Nu aan eiseres ter zake van het beroep een toevoeging is verleend krachtens de Wet op de rechtsbijstand, dient het bedrag van de kosten ingevolge artikel 8:75 lid 2 Awb te worden betaald aan de griffier van deze rechtbank.
Op grond van de artikelen 8:70, 8:72, 8:74 en 8:75 van de Awb wordt als volgt beslist.
1. verklaart het beroep gegrond en vernietigt het bestreden besluit;
2. bepaalt dat deze uitspraak in de plaats treedt van het bestreden besluit voor zover het een beslissing op het bezwaar van eiseres tegen de terugvorderingsbeslissing van 27 september 2004 betreft en verklaart het bezwaar in zoverre niet-ontvankelijk;
3. draagt verweerder op om met inachtneming van deze uitspraak een nieuw besluit te nemen op het bezwaar van eiseres ter zake van de beëindigingsbeslissing van 14 september 2004;
4. bepaalt dat aan eiseres het door haar betaalde griffierecht ten bedrage van € 37,00 wordt vergoed door de gemeente Heerlen;
5. veroordeelt verweerder in de kosten van de beroepsprocedure bij de rechtbank, aan de zijde van eiseres begroot op € 70,= (zijnde het bedrag van de eigen bijdrage in het kader van de toevoeging), te betalen door de gemeente Heerlen aan de griffier van de rechtbank Maastricht.
Aldus gedaan door mr. F.L.G. Geisel in tegenwoordigheid van mr. E.J.H.G. van Binnebeke als griffier en in het openbaar uitgesproken op 22 augustus 2005
door mr. Geisel voornoemd in tegenwoordigheid van voornoemde griffier.
w.g. E. van Binnebeke w.g. Geisel
Voor eensluidend afschrift,
de griffier,
Verzonden: 22 augustus 2005
Voor een belanghebbende en het bestuursorgaan staat tegen deze uitspraak het rechtsmiddel hoger beroep open bij de Centrale Raad van Beroep, Postbus 16002, 3500 DA Utrecht.
De termijn voor het instellen van het hoger beroep bedraagt zes weken na de datum van verzending van deze uitspraak.
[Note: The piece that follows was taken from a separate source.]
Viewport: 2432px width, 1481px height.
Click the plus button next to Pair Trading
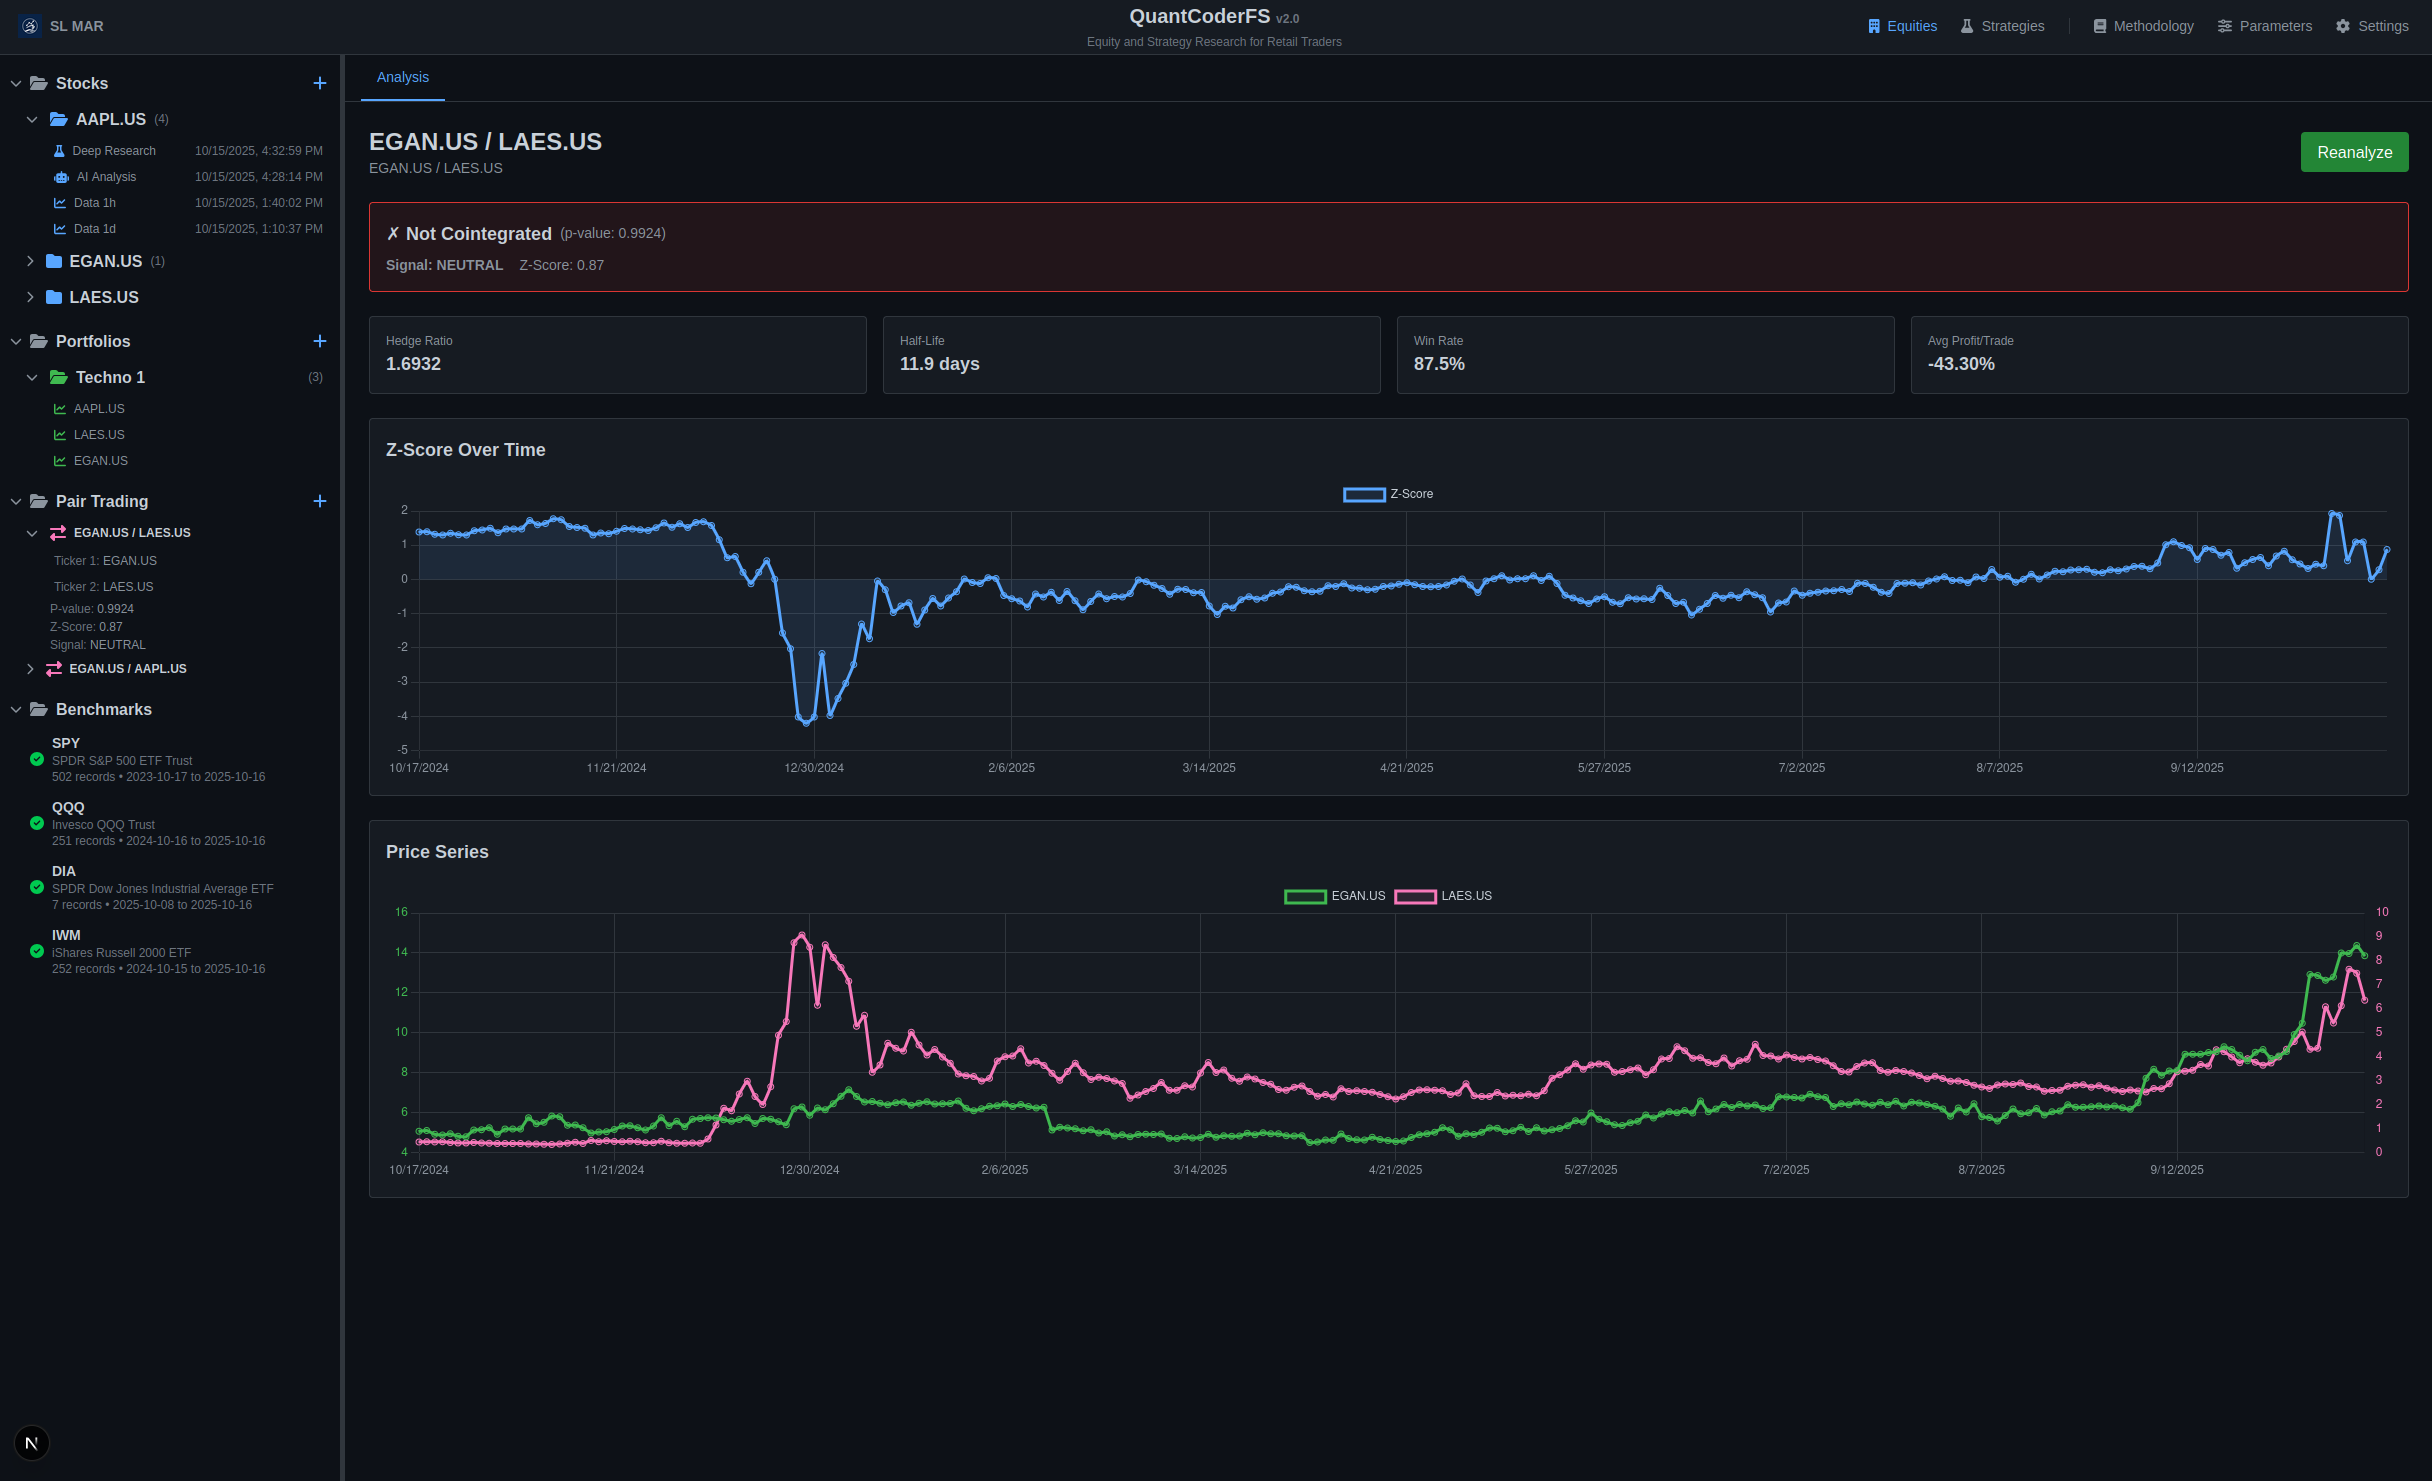click(320, 501)
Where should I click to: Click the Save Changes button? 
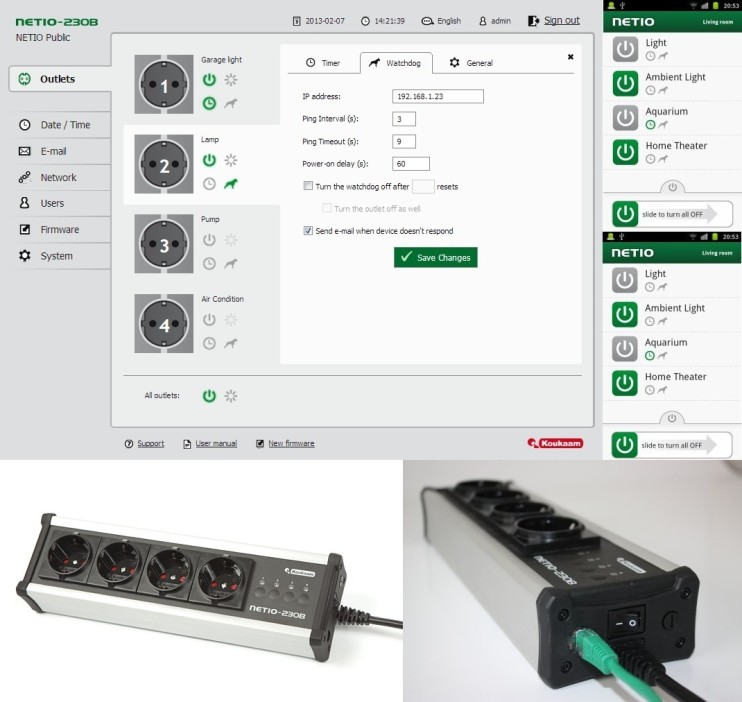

Bij een spoedeisend belang bestaat voor een belanghebbende en het bestuursorgaan, nadat hoger beroep is ingesteld, tevens de mogelijkheid om de voorzieningenrechter van de Centrale Raad van Beroep te verzoeken een voorlopige voorziening te treffen, als bedoeld in artikel 8:81 van de Algemene wet bestuursrecht.